- **TEXTO**
En medio del inmenso dolor hay reacciones gratificantes. La primera de ellas, sin duda, la del propio párroco recordando que no se puede utilizar el nombre de Dios en vano y menos para asesinar a un semejante. La Conferencia Episcopal se ha pronunciado de manera impecable recordando en pocas palabras lo que no deja de ser una síntesis del propio Evangelio y ha sido la propia conferencia islámica de Algeciras la que ha calificado los hechos como de vil atentado.

- **TAREAS**
(1) Edita el pasaje del texto sobre las reacciones al atentado que comienza en las palabras "En medio del" y termina después de "de vil atentado.", y sustituye "párroco" por "sacerdote".
(2) Continúa el texto sobre las reacciones al atentado a partir de su última oración.

- **REGISTROS**
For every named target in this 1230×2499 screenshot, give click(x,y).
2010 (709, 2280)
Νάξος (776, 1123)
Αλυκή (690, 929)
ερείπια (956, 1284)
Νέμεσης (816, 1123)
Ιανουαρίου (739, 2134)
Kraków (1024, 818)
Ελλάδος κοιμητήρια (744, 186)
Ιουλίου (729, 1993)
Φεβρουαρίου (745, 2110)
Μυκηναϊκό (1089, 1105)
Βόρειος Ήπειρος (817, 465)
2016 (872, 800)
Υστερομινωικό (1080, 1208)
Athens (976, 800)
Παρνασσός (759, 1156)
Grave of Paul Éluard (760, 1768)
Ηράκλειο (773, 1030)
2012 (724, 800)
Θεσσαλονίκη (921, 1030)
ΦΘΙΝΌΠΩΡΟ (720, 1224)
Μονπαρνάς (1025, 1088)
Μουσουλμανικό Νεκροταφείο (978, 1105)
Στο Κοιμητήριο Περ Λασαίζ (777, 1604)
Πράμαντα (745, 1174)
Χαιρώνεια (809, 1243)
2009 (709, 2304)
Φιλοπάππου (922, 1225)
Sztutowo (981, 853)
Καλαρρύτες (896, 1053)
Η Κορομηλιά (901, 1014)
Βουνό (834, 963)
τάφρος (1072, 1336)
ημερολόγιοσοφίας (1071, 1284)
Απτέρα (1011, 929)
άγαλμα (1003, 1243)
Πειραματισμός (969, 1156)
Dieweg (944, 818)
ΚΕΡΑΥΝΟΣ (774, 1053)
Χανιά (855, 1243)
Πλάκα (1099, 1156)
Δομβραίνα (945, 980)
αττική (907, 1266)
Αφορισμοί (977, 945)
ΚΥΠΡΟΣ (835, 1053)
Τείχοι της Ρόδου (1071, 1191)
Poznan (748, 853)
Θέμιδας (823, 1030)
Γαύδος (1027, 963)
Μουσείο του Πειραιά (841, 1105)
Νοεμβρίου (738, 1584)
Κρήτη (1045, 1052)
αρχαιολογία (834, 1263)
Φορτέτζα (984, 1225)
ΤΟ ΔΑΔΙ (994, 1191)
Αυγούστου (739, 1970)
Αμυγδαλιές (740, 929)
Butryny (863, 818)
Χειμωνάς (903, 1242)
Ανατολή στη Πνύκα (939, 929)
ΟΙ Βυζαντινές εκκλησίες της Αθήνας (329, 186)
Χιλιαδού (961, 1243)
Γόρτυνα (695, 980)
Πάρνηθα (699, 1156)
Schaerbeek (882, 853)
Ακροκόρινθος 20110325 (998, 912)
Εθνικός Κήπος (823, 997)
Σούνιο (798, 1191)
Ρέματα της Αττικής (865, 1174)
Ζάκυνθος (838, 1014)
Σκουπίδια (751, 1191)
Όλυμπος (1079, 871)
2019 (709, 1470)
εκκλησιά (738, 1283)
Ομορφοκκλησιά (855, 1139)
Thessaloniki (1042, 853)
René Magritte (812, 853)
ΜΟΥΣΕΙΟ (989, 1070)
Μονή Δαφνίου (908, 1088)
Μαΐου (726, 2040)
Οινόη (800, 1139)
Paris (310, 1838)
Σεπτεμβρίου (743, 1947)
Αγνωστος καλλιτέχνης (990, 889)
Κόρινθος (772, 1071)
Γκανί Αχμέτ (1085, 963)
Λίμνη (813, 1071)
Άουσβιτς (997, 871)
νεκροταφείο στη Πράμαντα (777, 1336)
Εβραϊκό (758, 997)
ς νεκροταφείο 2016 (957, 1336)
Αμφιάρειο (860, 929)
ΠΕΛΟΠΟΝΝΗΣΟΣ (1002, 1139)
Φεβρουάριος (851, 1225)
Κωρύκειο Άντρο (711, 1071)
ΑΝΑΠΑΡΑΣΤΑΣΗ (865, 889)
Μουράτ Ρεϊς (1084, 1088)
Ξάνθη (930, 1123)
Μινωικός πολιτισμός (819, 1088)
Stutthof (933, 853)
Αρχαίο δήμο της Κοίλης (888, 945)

- **SOLUCIONES DEL EJERCICIO**
(1)
En medio del inmenso dolor hay reacciones gratificantes. La primera de ellas, sin duda, la del propio sacerdote recordando que no se puede utilizar el nombre de Dios en vano y menos para asesinar a un semejante. La Conferencia Episcopal se ha pronunciado de manera impecable recordando en pocas palabras lo que no deja de ser una síntesis del propio Evangelio y ha sido la propia conferencia islámica de Algeciras la que ha calificado los hechos como de vil atentado.

(2)
Yassine Kanjaa ha sido el protagonista de este horror. Se trata de un joven fanatizado que no duda en matar en nombre de Alá, utilizando así el nombre de su dios en vano. No sabemos a ciencia cierta si se trata de un lobo solitario, pero lo que sí es obvio es que en España y fuera de España hay elementos radicalizados para quienes la vida ajena no vale nada y, para justificar sus crímenes, se escudan en la versión más radical del islamismo. Siendo esto así, de ninguna de las maneras se puede caer en el señalamiento de los musulmanes. Que injusto sería caer en la xenofobia, en el odio a quienes practican la religión de Alá. El yihadismo está ahí. Muta como los virus y en cada momento y en cada lugar actúa cómo cree más eficaz. Los que creemos en el Dios del Evangelio tenemos la obligación de luchar contra la discriminación, de la no venganza y comportarnos como ciudadanos dignos y consecuentes con nuestras creencias.